← saul.link
· 3 min read

My F12 Key

Hold to talk, release to transcribe. A 200-line Python script replaced every note-taking app I've ever tried.

linuxpythonvoicewhispertools

My F12 key doesn’t open dev tools. It opens a microphone.

I hold it down, say what I’m thinking, let go. A couple seconds later the words appear in my Claude Code prompt. Hold F12, talk, release. That’s it.

The thing doing the work is a Python script called SoupaWhisper by Kyle Redelinghuys. It runs as a systemd user service, starts on boot, sits in the background until I need it. When I hold F12, it starts recording through ALSA. When I release, it feeds the audio into faster-whisper (a CTranslate2 port of OpenAI’s Whisper model), copies the result to clipboard, and types it into whatever’s focused using xdotool.

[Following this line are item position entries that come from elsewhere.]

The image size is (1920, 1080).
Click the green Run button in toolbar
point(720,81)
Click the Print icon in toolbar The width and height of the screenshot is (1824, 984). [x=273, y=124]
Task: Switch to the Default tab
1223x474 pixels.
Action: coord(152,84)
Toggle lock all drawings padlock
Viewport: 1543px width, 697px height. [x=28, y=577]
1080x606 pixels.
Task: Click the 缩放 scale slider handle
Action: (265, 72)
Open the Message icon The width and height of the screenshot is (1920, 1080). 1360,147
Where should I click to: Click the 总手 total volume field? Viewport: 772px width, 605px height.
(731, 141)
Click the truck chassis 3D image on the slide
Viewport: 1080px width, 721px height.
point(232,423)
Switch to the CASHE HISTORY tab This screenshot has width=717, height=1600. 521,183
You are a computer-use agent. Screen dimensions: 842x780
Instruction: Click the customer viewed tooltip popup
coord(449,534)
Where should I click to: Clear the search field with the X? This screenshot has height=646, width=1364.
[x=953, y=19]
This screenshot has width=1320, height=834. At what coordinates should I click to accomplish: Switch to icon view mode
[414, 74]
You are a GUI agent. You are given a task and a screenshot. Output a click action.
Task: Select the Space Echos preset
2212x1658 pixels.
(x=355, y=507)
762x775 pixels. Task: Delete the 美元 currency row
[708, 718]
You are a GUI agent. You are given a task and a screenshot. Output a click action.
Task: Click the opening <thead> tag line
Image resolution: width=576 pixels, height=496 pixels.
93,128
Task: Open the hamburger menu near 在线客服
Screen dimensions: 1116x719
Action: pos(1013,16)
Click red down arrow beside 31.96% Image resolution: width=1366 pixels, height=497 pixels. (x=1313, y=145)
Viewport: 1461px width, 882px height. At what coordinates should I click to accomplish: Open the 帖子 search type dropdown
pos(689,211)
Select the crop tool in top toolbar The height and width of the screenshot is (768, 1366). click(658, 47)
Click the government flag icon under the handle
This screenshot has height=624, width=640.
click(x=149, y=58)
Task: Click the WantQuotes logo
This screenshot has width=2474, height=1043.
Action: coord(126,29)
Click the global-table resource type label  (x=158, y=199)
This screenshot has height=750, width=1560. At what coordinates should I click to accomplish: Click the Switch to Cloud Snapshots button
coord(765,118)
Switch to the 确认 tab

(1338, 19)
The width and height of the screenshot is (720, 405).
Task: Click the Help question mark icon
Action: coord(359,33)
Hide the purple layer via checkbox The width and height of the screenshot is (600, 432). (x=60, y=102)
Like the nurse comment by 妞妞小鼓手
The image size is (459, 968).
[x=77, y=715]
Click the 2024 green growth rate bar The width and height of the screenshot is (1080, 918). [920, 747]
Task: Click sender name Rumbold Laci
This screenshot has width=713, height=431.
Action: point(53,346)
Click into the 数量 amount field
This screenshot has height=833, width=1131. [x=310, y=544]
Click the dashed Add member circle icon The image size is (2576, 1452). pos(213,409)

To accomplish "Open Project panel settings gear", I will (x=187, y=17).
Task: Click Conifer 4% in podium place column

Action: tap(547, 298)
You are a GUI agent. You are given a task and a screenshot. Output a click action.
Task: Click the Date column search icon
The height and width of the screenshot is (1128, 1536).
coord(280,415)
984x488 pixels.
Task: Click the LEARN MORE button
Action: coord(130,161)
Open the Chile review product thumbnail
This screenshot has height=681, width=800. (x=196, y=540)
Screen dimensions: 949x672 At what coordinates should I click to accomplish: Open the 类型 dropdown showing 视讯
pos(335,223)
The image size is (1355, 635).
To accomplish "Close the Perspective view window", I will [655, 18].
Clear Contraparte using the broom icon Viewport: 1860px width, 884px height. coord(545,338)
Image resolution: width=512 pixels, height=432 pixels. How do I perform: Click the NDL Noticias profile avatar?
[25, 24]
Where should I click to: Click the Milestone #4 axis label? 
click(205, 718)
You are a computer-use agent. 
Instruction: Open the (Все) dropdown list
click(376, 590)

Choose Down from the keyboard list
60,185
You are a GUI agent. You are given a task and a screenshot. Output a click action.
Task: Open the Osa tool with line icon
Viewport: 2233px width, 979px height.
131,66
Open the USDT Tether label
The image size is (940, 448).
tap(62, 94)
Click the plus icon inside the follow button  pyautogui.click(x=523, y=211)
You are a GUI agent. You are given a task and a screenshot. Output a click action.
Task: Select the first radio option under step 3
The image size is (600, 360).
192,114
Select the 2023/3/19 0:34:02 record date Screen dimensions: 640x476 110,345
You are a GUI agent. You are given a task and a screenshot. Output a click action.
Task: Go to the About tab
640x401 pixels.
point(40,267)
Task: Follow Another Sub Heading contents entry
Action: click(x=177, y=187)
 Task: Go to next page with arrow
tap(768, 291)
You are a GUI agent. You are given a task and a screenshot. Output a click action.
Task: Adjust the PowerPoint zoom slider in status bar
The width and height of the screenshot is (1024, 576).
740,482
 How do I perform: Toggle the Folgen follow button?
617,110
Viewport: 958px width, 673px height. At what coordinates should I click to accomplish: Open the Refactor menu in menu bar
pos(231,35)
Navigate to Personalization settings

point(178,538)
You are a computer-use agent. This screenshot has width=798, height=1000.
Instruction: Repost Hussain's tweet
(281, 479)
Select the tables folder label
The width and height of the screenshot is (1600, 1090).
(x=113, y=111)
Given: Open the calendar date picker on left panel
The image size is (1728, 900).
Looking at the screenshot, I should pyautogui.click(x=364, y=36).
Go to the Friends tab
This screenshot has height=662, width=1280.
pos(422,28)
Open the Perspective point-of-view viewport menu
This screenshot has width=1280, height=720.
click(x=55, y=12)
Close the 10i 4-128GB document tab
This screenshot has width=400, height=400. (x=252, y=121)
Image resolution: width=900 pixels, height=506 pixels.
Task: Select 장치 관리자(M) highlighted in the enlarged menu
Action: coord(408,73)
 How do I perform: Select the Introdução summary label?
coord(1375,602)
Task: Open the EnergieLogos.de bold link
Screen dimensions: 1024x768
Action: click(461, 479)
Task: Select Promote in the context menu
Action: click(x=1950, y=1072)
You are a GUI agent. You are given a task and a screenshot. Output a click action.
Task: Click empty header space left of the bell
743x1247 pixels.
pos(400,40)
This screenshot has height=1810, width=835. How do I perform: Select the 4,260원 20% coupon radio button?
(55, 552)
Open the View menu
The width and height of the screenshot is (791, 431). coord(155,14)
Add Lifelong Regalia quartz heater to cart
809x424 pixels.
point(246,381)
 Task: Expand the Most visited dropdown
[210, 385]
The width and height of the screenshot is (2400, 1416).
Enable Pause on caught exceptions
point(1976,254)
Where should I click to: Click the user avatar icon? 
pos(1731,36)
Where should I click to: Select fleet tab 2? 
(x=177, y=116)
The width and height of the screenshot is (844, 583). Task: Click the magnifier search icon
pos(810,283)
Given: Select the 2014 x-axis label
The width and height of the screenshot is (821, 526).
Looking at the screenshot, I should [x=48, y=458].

About 200 lines of Python. No Electron app. No cloud API. No subscription. Audio never leaves the machine.

Why

I use it exclusively with Claude Code. That’s the only place it fires. There’s value in writing out ideas by hand, sketching them, thinking through them slowly. But sometimes you don’t want that. Sometimes you just want a brain dump. You have a half-formed idea about how something should work, or you need to describe a bug, or you want to tell Claude what to build next. Typing it out means you’ll self-edit, second-guess the phrasing, restructure the sentence before you’ve even finished the thought. Speaking doesn’t let you do that. You say the thing and move on.

The transcription is imperfect sometimes and that’s fine because the raw thought is usually better than the over-edited version. Claude doesn’t care about your grammar. It cares about your intent. A messy spoken paragraph with the right idea in it beats a carefully typed sentence that lost the idea somewhere in the editing.

The config

# ~/.config/soupawhisper/config.ini
[whisper]
model = base.en
device = cpu
compute_type = int8

[hotkey]
key = f12

[behavior]
auto_type = true
notifications = true

I run the base.en model on CPU. Transcription for a 10-second clip takes about a second. The model loads once at startup and stays in memory. I tried large-v3-turbo on GPU and the accuracy was better, but loading a 3GB model in and out of VRAM every boot wasn’t worth it. base.en on CPU loads in seconds and gets the job done.

The key itself

F12 is technically the browser dev tools shortcut. I don’t mind right-clicking and hitting Inspect when I need it. It’s out of the way, hard to hit by accident, and easy to reach without looking. The physical key on my keyboard is noticeably smoother than the others now. I’ve been using this setup for a few months and it’s become one of those tools that I forget isn’t standard. I’ll sit down at someone else’s computer, reach for F12, and nothing happens.

That’s how you know a tool is good. When its absence feels like something is broken.